2019 Trauma-Informed Care Conference Brings Best Practices and Inspiration to Attendees
For the 8th year, Children’s Institute gathered experts in the field of childhood trauma, along with more than 600 attendees, to discuss new approaches around supporting children and families facing adversity across Los Angeles.
Keynote speakers Dr. Deborah Prothrow-Stith and Liz Huntley shared their unique experiences with the ways that trauma has profoundly affected their professional and personal lives respectively. The two anchored an array of speakers who ranged from experts in neurobiology and brain development to seasoned social workers with decades of experience working in the child welfare system.
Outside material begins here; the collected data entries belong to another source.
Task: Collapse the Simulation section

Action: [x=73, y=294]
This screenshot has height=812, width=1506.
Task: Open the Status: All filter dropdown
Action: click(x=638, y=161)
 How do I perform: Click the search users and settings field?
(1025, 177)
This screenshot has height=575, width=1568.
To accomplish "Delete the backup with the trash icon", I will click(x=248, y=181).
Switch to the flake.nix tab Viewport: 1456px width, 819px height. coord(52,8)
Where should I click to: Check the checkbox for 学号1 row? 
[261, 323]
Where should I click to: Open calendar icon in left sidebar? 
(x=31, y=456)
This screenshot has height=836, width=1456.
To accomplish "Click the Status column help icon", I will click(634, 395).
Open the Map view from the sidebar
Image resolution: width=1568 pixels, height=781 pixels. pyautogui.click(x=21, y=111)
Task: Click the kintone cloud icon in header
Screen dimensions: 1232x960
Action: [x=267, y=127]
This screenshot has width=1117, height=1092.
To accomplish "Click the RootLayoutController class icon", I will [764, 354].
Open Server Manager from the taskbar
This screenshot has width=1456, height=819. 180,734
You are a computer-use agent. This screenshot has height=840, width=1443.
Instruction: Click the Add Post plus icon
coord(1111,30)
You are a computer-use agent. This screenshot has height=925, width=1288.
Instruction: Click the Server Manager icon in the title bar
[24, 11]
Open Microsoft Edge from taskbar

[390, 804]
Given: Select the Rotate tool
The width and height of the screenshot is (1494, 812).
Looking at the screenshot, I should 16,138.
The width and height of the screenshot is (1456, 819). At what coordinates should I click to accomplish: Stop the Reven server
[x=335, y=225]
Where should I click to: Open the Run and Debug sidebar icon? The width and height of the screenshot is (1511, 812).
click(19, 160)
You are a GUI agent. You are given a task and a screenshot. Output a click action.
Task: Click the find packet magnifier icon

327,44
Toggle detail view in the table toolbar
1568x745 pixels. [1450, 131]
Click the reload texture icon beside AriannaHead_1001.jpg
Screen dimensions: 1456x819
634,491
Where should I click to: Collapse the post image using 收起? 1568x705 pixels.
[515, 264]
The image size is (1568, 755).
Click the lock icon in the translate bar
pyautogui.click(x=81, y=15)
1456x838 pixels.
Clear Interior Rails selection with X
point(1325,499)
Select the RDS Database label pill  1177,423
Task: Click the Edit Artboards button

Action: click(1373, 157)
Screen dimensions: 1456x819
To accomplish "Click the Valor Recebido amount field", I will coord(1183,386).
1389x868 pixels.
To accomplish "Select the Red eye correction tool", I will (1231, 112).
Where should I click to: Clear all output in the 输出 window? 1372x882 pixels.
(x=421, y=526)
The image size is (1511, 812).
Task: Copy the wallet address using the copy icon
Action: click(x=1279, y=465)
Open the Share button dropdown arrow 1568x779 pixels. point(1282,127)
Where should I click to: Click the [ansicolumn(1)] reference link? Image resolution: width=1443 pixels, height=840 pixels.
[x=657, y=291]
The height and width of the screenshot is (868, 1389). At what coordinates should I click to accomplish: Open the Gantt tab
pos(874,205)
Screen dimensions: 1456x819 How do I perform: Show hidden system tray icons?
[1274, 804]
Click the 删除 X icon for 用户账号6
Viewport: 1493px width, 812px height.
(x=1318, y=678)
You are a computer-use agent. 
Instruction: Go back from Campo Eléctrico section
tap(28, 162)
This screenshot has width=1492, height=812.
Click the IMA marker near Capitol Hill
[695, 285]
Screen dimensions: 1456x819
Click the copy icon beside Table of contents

Huntley kicked off the event with a very moving account of her childhood in Alabama, and her amazing resilience and professional success despite numerous traumas she experienced. She spoke of one caring kindergarten teacher who saw her potential, leading her eventually to become a lawyer and children’s advocate.
“When a child is going through traumatic events, if that child has consistency in a nurturing, buffering environment, that can help offset the negative damage,” she said.
Dr. Prothrow-Stith spoke about the different ways that violence is a public health threat that can have generational effects at the community level. As a nationally-recognized health leader, youth violence expert, physician and author, she shared research and data that called for early intervention along with new approaches to address the problem.
Dr. Prothrow-Stith, who graduated from Harvard Medical School and practices as a physician in inner-city Boston, called for early intervention to make real change.
“We’ve got to think a little differently if we’re going to do some real prevention of this problem,” Dr. Prothrow-Stith said.
Ingrid E. Mürrle, Senior Clinical Specialist, NCTSN Training Center Clinical Manager, and PSB-CBT Program Director at CII, coordinated many aspects of this year’s conference and ensured all sessions aligned with The National Child Traumatic Stress Network. CII is a member of the network, which helps ensure child welfare professionals are trauma-informed.
She said the conference not only gives people new resources to incorporate into their daily work, but it also serves as an opportunity to provide inspiration and reenergize helping professionals who are very susceptible to burnout and compassion fatigue.
“This is great vehicle to bring people together who are doing similar work,” she said. “It is affirming to see so many like-minded professionals in one place where we can connect and reconnect.”